▶ **待解問題**
**1.** 請用兩句話概括企業家與企業沖突一文的內容。
**2.** 在企業家與企業沖突一文中,張樹鴻因多少件玩具被召回而不堪打擊?
**3.** 請接著企業家與企業沖突一文的最後一段往下續寫。
:: 閱讀文本
企業家與企業的沖突
中國更多的企業家陷入一種深深的困惑,一方面他們要帶領企業去追求更大的利潤,另一方面作為個人,他們又要實現人生自我的幸福,在這種雙重力量的擠壓下,企業家們是迷失的。可以說,他們至今都是把企業追求的目標與企業家追求的人生目標混為一談。
很多時候,他們有意或者無意地默默承受著這種困惑帶來的迷失和災難,一步步走向難以挽救的境地,最終成為人生價值觀念揚棄或轉換的犧牲品。
一種可怕的偽驕傲
前不久,卷入美國玩具回收案的中國玩具制造商,52歲的香港商人張樹鴻,因為不堪忍受1900萬件玩具被召回的沉重打擊,在公司倉庫里結束了自己的生命。一位企業家的生命,竟然就這樣染上了一層以死明志的悲壯。
由此我們發現,太多的企業家,將自己捆綁在沉重的企業使命之下,最后在無限的榮光與責任中,耗盡自己最后的生命之光。
2004年的深秋,在溫州最早發達、擁有顯赫聲名的王均瑤,由于常年負重,積勞成疾,最后不治而亡,就是一個英雄主義者暗無天日的葬禮。
就在人們還沒有從王均瑤離世的悲傷中平復過來的時候,第二年的春天,59歲的陳逸飛,出于對藝術和電影的狂熱,不惜冒著生命危險,完成了人生最后的著作。結果,卻在一個剛剛應該開始享受最安逸的時光的人生階段,帶著深深的遺憾匆匆離去。
這個名單還有很長很長,猝死的彭作義,患胃癌的孫德棣,跳樓的趙恩龍,自縊的徐凱,墜樓的劉殿軍——短短數年,為了企業的光榮與夢想,企業家們透支著自己的生命,經歷著前所未有的災難。他們中的很大一部分人,正在處于一個四顧茫茫的巨大困惑之中。而這些人,大都對于自身面臨的困惑和窘境,全然不知,或者全然不知如何掙脫出來。
如果在過去,我們的社會一定會以此為驕傲,我們的民眾也會為他們流下驕傲的眼淚,但時過境遷,如今的我們除了感傷,除了扼腕,在反思中再不會被一種偽驕傲罩住我們的雙眼。造成這種可怕的偽驕傲除了企業家自身原因,更多的還是我們社會倡導的那種令人擔憂的自殺式奮斗精神,全然不顧人性對社會彰顯出的本源力量,乃至于對社會產生的推動作用。
::::
:: 數據集記錄
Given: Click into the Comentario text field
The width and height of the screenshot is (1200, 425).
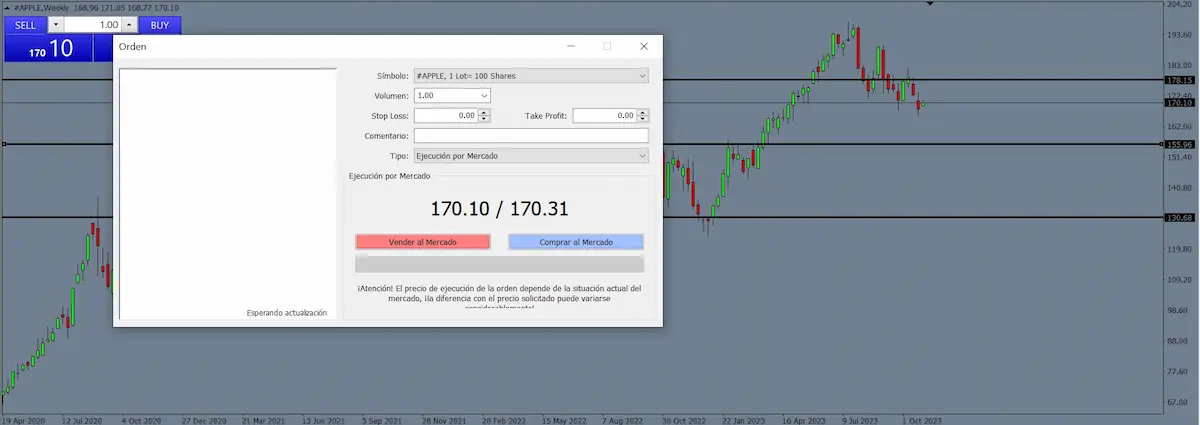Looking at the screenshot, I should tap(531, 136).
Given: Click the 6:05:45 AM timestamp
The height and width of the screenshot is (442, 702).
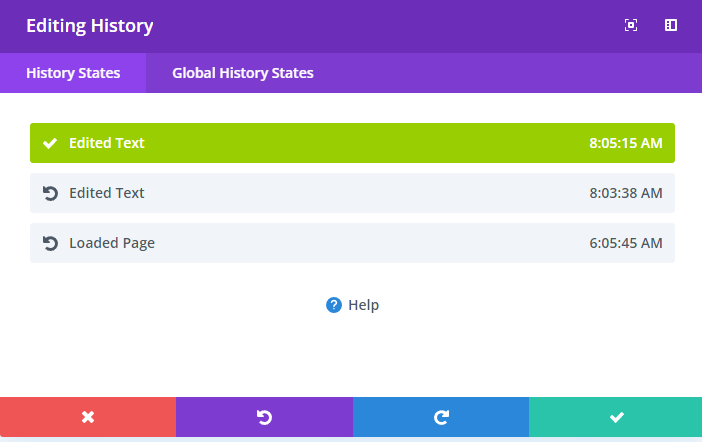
::::
▶ **參考答案**
**1.** 中國許多企業家在追求企業利潤與實現個人幸福的雙重擠壓下陷入困惑和迷失,把企業追求的目標與自己的人生目標混為一談。文章以張樹鴻、王均瑤、陳逸飛等人的遭遇為例,說明企業家為企業透支生命,並指出造成這種可怕偽驕傲的,除了企業家自身原因,更多是社會倡導的自殺式奮鬥精神。

**2.** 1900萬件。

**3.**
自殺式奮斗精神的終結
當我們面對這種自殺式奮斗精神,我們無須再來論證它的合理性和意義,其實關于這種現象的是與非人們早有評說。只是現象給我們的啟示比我們評說起來更讓人回味無窮。
一種文化傳統的跨越式延伸,必然會有些曾經的精華化為歷史,那些曾經被忽略的東西,變成為一種普世的價值。
曾經,封建社會賴以生存的文化,君君臣臣,父父子子,導致集權制和皇權的不可侵犯。在當時的時代,有著極其深遠的影響。可到了今天的社會,這樣的觀念,反而變成了一種桎梏。
離開了專制的土壤,以某一種勢力至上的觀點,就成為了可怕的偏執。可是,被儒家文化深刻浸染的企業家們,很多時候就不自覺地偏執起來,他們固執地去尋求基于權錢勢層面的不斷強大,以此來作為自己的生存意義和價值取向。漸漸地,他們忽略了生命本身應該受到的最起碼的尊重和敬畏,陷入了無休止對財富和權力的爭奪之中。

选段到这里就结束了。